Ecoutez… j’ai eu une journée d’enfer et la dernière chose dont j’ai envie de parler c’est de la façon d’affronter l’existence
07/12/2009
Lettre CLXIII
Monsieur Bertrand à madame de Rosemonde
M. votre neveu... Mon Dieu! faut-il que j'afflige tant une si respectable dame! M. votre neveu a eu le malheur de succomber dans un combat singulier qu'il a eu ce matin avec M. le chevalier Danceny. J'ignore entièrement le sujet de la querelle; mais il paraît, par le billet que j'ai trouvé encore dans la poche de M. le Vicomte et que j'ai l'honneur de vous envoyer; il paraît, dis-je, qu'il n'était pas l'agresseur. Et il faut que ce soit lui que le ciel ait permis qui succombât.
J'étais chez M. le Vicomte à l'attendre, à l'heure même où on l'a ramené à l'hôtel. Figurez-vous mon effroi, en voyant M. votre neveu porté par deux de ses gens, et tout baigné dans son sang. Il avait deux coups d'épée dans le corps, et il était déjà bien faible. M. Danceny était aussi là, et même il pleurait. Ah! sans doute, il doit pleurer: mais il est bien temps de répandre des larmes, quand on a causé un malheur irréparable.

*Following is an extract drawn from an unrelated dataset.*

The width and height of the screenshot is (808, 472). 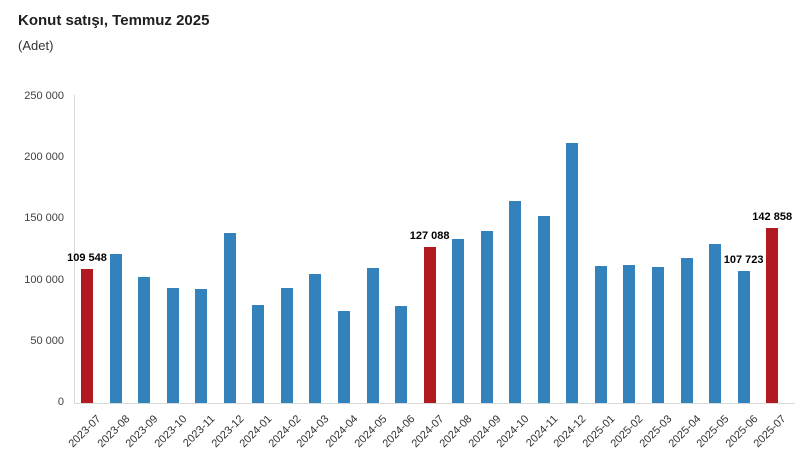 I want to click on y-axis-line, so click(x=74, y=249).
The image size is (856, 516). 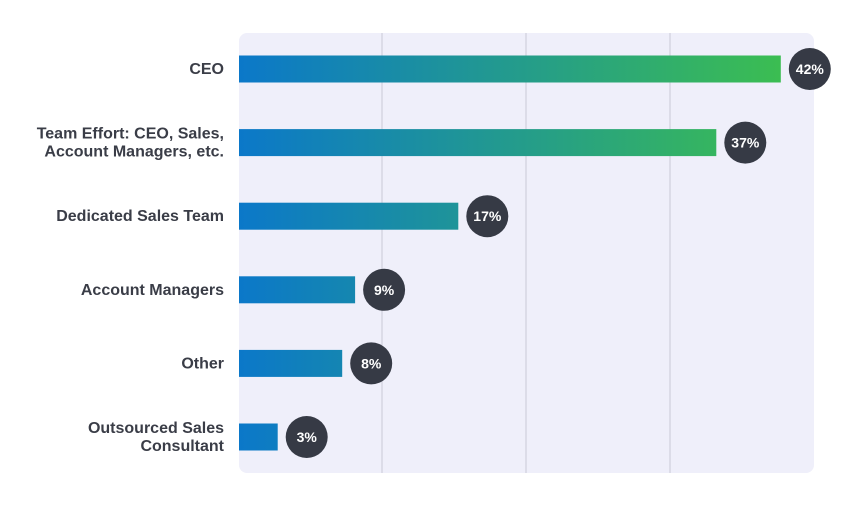 I want to click on category-label-line: Account Managers, so click(x=152, y=290).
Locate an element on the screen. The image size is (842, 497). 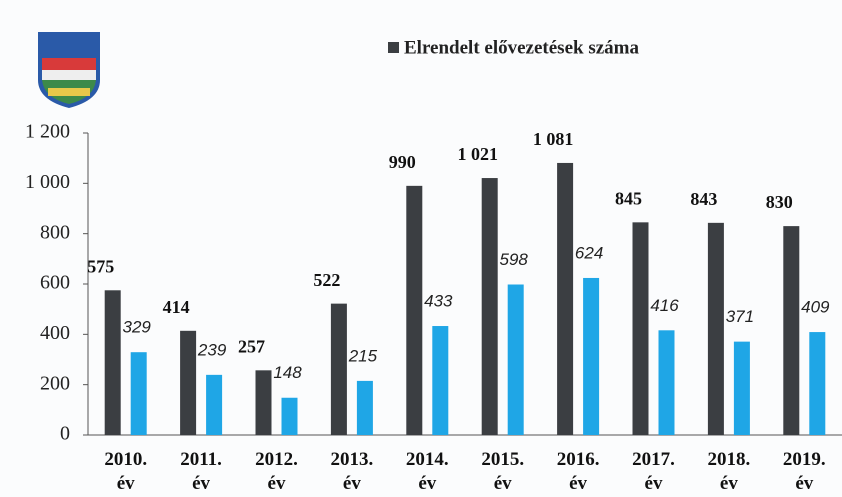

Pour moi, je ne me possédais pas; et malgré le peu que je suis, je ne lui en disais pas moins ma façon de penser. Mais c'est là que M. le vicomte s'est montré bien véritablement grand. Il m'a ordonné de me taire; et celui-là même, qui était son meurtrier, il lui a pris la main, l'a appelé son ami, l'a embrassé devant nous tous, et nous a dit: "Je vous ordonne d'avoir pour Monsieur tous les égards qu'on doit à un brave et galant homme." Il lui a, de plus, fait remettre, devant moi, des papiers fort volumineux, que je ne connais pas, mais auxquels je sais bien qu'il attachait beaucoup d'importance. Ensuite, il a voulu qu'on les laissât seuls ensemble pendant un moment. Cependant j'avais envoyé tout de suite chercher tous les secours, tant spirituels que temporels: mais, hélas! le mal était sans remède. Moins d'une demi-heure après, M. le vicomte était sans connaissance. Il n'a pu recevoir que l'extrême-onction; et la cérémonie était à peine achevée, qu'il a rendu son dernier soupir.